La dernière oeuvre sur laquelle je souhaiterais dire quelques mots, bien moins connue que les deux précédentes, s’intitule La Peau froide, un roman fantastique d’Albert Sànchez Piñol, un auteur catalan que j’affectionne tout particulièrement. Sans trop en dévoiler sur ce livre, je soulignerais simplement qu’il constitue un parfait exemple de solidarité humaine, malgré les compromis nécessaires à réaliser en temps d’urgence, et ce en dépit des différends qui peuvent entraver la coopération : c’est alors littéralement une question de vie ou de mort.
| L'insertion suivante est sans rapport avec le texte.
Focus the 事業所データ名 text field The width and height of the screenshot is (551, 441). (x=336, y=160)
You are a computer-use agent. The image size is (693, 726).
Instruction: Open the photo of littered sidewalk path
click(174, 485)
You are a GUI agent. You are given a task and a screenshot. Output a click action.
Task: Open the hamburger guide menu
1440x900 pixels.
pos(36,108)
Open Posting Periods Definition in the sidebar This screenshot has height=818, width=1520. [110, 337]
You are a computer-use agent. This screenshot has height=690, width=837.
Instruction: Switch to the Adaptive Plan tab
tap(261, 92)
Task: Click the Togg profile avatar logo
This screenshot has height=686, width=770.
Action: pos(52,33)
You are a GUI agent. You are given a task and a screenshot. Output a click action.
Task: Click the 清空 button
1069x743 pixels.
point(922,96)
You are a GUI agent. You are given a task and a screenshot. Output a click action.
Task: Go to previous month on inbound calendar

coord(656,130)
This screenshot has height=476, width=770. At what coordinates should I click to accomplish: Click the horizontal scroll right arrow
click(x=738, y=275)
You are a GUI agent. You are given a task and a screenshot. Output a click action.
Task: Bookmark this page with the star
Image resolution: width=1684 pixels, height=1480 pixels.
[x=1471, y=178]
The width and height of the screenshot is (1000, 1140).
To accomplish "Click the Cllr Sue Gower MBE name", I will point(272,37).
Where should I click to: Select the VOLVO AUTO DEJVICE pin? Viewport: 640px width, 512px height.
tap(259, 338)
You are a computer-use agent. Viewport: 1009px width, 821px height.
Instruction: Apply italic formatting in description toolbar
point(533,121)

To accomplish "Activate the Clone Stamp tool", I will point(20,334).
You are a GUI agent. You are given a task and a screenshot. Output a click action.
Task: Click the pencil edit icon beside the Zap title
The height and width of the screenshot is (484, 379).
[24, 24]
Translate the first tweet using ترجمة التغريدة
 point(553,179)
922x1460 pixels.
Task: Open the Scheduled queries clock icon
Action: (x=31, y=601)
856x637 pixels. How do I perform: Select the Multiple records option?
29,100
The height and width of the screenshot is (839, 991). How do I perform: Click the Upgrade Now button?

Pour conclure, j’aimerais dresser une liste de quelques-uns de mes coups de coeur, (outre ceux dont j’ai traité dans le présent article) parmi les œuvres que j’ai lues au cours de la pandémie et que je vous conseille, chers lecteurs et chères lectrices.
- La mort d’un commis de dépanneur de Jean-François Aubé, Lévesque Éditeur.
- Shuni de Naomi Fontaine, Mémoire d’encrier.
- Océan Mer d’Alessandro Baricco, Gallimard.
- La pensée blanche de Lilian Thuram, Mémoire d’encrier.
- Kafka sur le rivage de Haruki Murakami, 10/18.
- St Kilda de Fanie Demeule, Québec-Amérique.
- Le Président Schreber de Sigmund Freud, Payot.
- Dieu et nous seuls pouvons de Michel Folco, Seuil.
- La nouvelle lutte des classes de Slavoj Žižek, Fayard.
- La méthode Schopenhauer d’Irvin Yalom, Seuil.